As Belgian compatriot, and a big fan of his more than promising debut feature (the genuinely eerie backwoods-oddity "Calvaire"), I pledged I would follow the work of writer/director Fabrice Du Welz regardless of what he would do next. I already broke that promise with his next film "Vinyan", though, and even now - more than 12 years since its release - I was still reluctant to see it. It all has to do with the plot, and the simple fact it doesn't seem like anything I want to see processed into a thriller/horror film. Released only a few years after the devastating tsunami in Asia, "Vinyan" revolves around a couple who lost their son in the wave and remind behind soulless and heartbroken. When, at a fundraising event, the mother think she sees footage of her missing son Joshua, she persuades her doubting husband to spend a fortune on heading deep into the Burmese jungle; -on a dangerous mission with unreliable guides and without any tangible evidence their son really is still alive.

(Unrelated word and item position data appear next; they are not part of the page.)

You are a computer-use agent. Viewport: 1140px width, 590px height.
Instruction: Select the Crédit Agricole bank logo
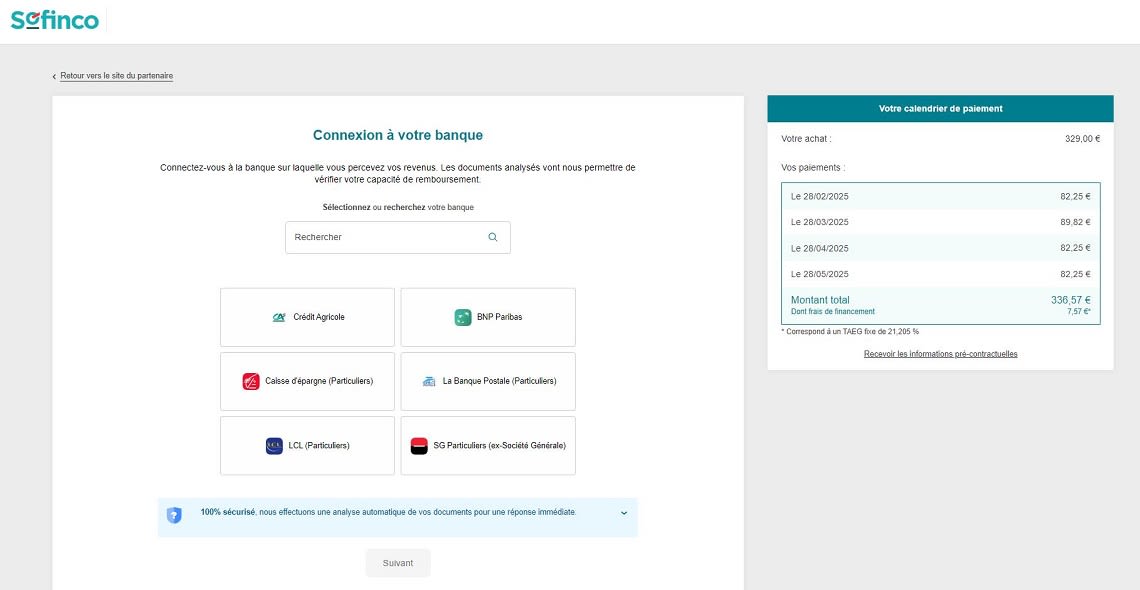279,316
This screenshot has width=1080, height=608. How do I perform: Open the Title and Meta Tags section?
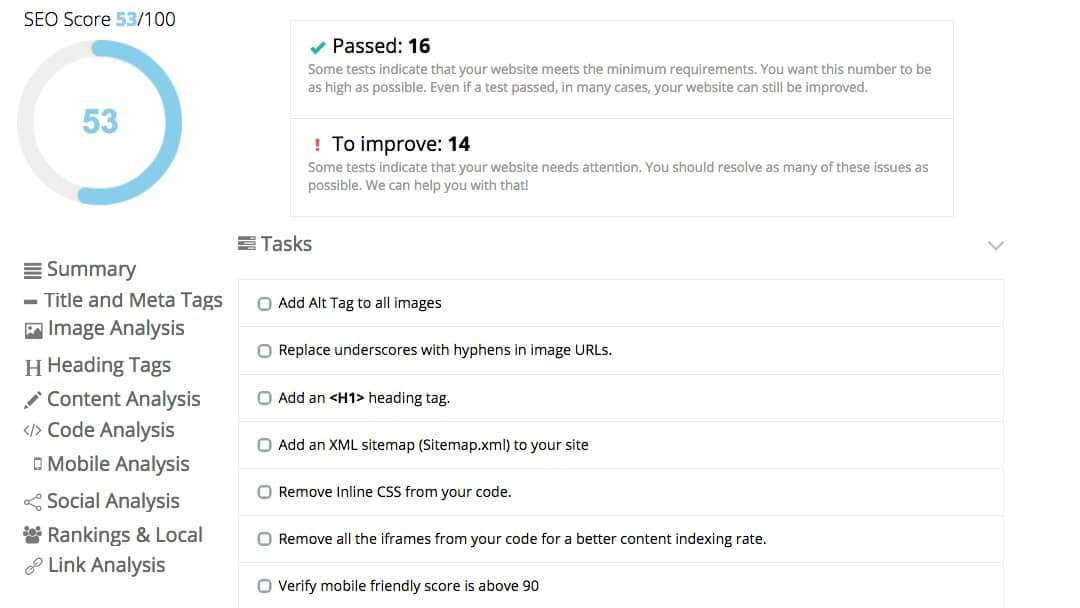[133, 300]
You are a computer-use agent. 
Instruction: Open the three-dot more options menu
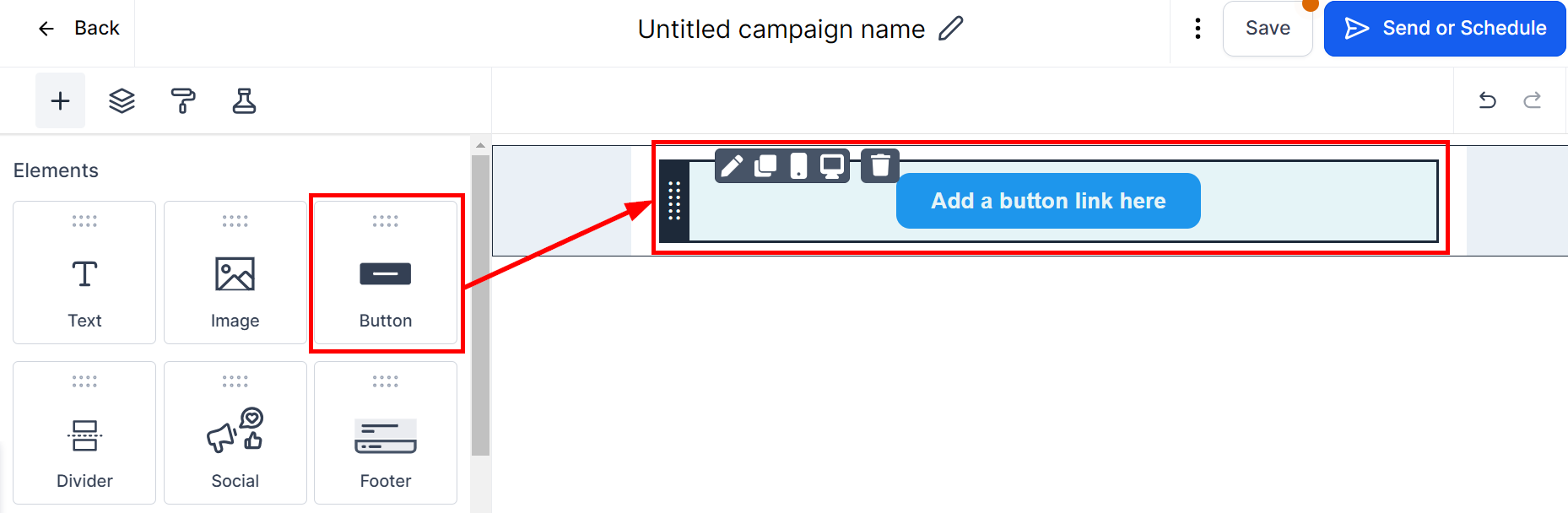click(1198, 29)
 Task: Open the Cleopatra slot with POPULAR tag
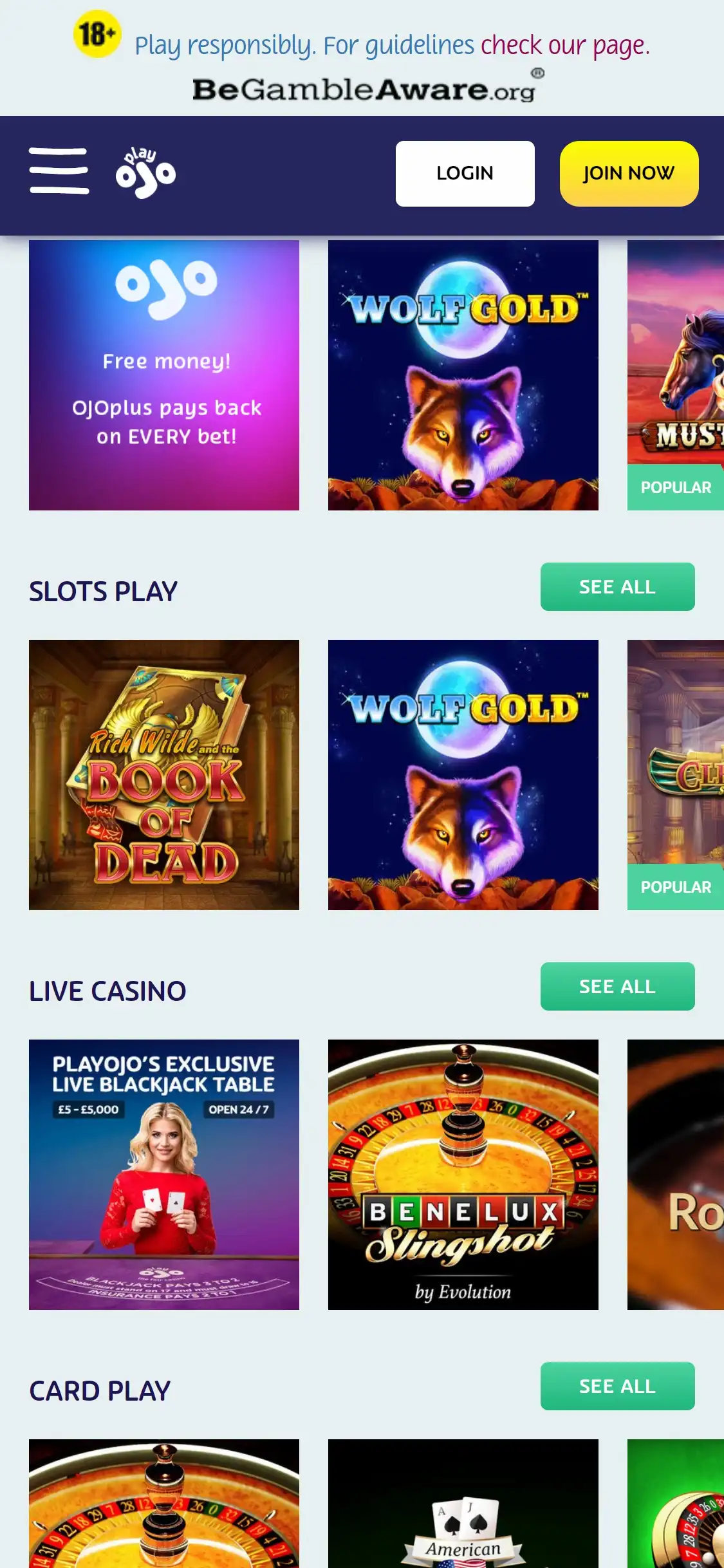pos(676,775)
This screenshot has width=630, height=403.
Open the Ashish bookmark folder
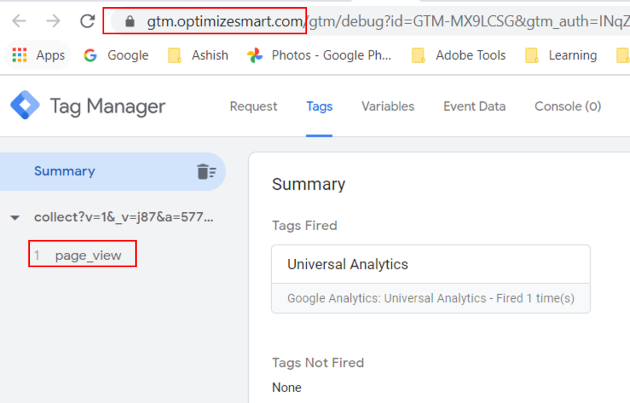[198, 56]
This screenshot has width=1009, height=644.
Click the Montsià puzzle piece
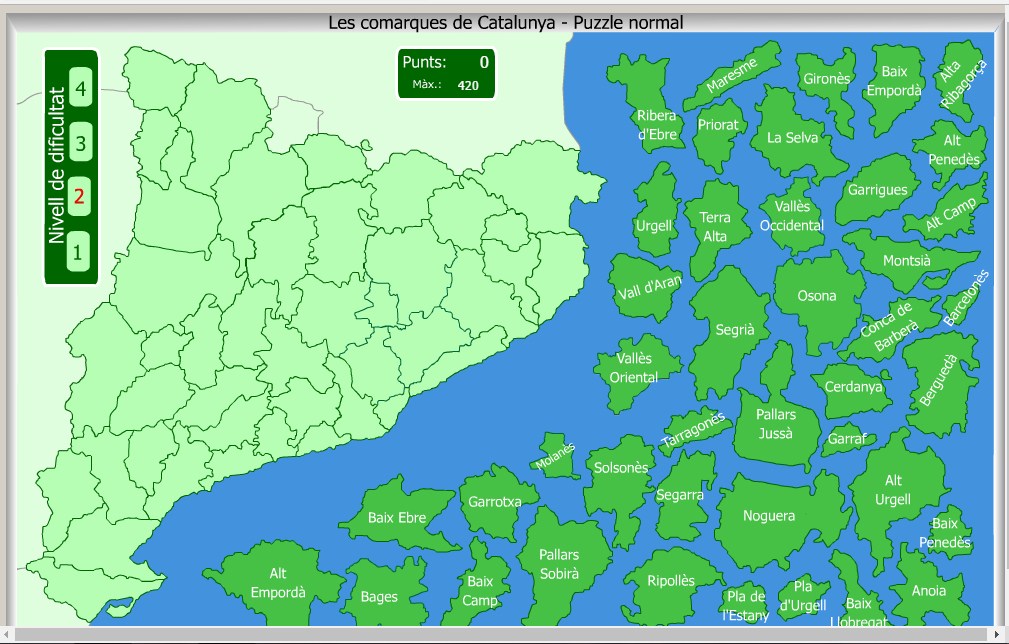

I read comparisons between "Vinyan" and major milestones such as "Apocalypse Now" and "The Deer Hunter". Because of the jungle setting, obviously, but also because Du Welz' script essentially revolves about the physical and emotional exhaustion, obsession, and the irreversible descent into madness. It's an extremely unpleasant film, thriving on a thoroughly gloomy atmosphere and the intense performances of both Emmanuelle Béart and Rufus Sewell, and the screenplay never gives you the slightest hope of a happy ending. The title allegedly means "angry spirits", and in the third act of the film these spirits are personified in a sort of hellish version of "Lord of the Flies".

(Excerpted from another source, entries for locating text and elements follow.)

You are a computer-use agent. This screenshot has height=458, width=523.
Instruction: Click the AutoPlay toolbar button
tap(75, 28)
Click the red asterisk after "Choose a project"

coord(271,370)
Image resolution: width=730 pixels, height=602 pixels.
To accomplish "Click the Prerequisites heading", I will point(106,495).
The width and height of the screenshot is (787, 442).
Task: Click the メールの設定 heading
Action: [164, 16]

In spite of a powerful and authentically dramatic first hour, it honestly feels as if Du Welz lost control over his own script and film throughout the entire third act. "Vinyan" becomes dull, repetitive, and frustrating when it should be getting more tense and building up to its climax. By this time, the comparisons with "Apocalypse Now" have long become irrelevant, and only the incredibly devoted Béart still makes an effort to drag the film over the finish line with her stupendous performance.